I’m not an injury analyst, nor do I play one on TV. But five years of reading Will Carroll, a winter spent writing about the Brewers for Baseball Prospectus 2008, and a night at a Holiday Inn afforded me the chance to pinch-hit for my colleague as he stepped aside on the Brewers Team Health Report due to consulting interests (I’ll be doing the same for the Rangers in a couple of weeks).
The Brewers have become one of the best teams in the league in terms of managing injuries (they won the 2005 Dick Martin Award for best team health system), but as a small-market team, their margin for error is slim. While their rotation is eight deep at the outset of spring training, youngsters Yovani Gallardo, Manny Parra and Carlos Villanueva as well as nominal ace Ben Sheets all turn up as red lights under BP’s system, which uses an actuarial base to determine the likelihood of injury. A red player has at least a 45 percent chance at serving some time on the DL this year, though the system doesn’t distinguish between a torn rotator cuff and a blister. In other words, the Brewers will need some of that depth, a point underscored by Gallardo’s early-spring misadventures:
No sooner was I set to tie a bow around this THR and send it to our editors than the news broke that Gallardo would undergo arthroscopic surgery to repair a torn lateral meniscus in his left knee, something which will knock him out of action for a month. While this is a minor surgical procedure, the real danger is if his return compromises his mechanics, along the lines of Kerry Wood in 2006. Assuming Gallardo’s not rushed back and doesn’t encounter any mechanical hiccups, the injury may actually help by moderating his workload. Prior to the knee problem, Gallardo already turned up red; between Nashville and Milwaukee, he threw 188 combined innings last year, the highest total among 21-year-olds in organized baseball this side of Felix Hernandez. Intuitively, the Rule of 30 would suggest he’s got headroom to maintain or slightly increase his workload without excessive risk, but the hitch is that the Rule of 30 is based on major league innings, not a combination of major and minor league innings. Even using the Davenport Translations or a similar adjustment, those minor league frames just don’t bear the same predictable relationship to risk as the major league ones, all of which means that the risks increase for Gallardo beyond 140 big-league innings — a cap that suddenly doesn’t look too far out of line when you factor in some extended training and minor-league rehab.

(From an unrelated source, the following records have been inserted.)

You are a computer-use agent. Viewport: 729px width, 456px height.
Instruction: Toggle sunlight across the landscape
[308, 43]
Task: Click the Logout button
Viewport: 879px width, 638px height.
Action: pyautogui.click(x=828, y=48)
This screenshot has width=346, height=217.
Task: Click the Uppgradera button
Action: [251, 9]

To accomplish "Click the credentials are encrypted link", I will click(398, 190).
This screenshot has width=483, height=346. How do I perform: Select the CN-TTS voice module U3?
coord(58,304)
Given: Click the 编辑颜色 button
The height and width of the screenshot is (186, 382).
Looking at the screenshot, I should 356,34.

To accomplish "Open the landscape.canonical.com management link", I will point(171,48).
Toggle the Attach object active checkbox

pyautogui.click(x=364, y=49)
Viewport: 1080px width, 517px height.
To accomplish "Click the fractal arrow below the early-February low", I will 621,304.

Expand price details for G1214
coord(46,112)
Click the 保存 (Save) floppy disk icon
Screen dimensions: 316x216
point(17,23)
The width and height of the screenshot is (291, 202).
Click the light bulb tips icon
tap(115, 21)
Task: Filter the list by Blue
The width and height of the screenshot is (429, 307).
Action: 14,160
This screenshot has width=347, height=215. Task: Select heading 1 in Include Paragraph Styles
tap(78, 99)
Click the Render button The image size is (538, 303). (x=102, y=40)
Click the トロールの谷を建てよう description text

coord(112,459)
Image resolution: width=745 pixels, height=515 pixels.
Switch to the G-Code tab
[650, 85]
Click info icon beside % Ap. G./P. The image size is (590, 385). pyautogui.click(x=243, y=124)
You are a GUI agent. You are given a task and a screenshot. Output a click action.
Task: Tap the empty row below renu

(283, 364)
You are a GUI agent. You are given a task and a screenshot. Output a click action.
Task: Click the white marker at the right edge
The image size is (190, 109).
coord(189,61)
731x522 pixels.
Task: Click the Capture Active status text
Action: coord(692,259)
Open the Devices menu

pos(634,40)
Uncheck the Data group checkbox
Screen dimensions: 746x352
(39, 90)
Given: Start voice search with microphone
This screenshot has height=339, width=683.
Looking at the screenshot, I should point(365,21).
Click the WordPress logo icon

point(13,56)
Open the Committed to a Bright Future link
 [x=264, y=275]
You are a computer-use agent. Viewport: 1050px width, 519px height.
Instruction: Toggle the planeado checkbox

Elsewhere, the team’s young infielders, particularly Rickie Weeks, carry some risks as well. But while it certainly looks as though the Brewers are carrying a lot of red lights — more than any other team in the NL Central — a peek at the THR spreadsheet available to BP subscribers shows them in relatively good shape among the NL Central contenders. The spreadsheet lists the projected starting lineup, five-deep rotation, closer and top setup man for each team. Taking yellow as a default equal to zero, green as +1 and red as -1, the Brewers net out at zero (as many greens as reds), while the Reds come in at +2, the Cardinals and Cubs both as -2 by this crude analysis. Still, the bottom line is that winning always takes some luck in the health department, and the Brewers will be no exception.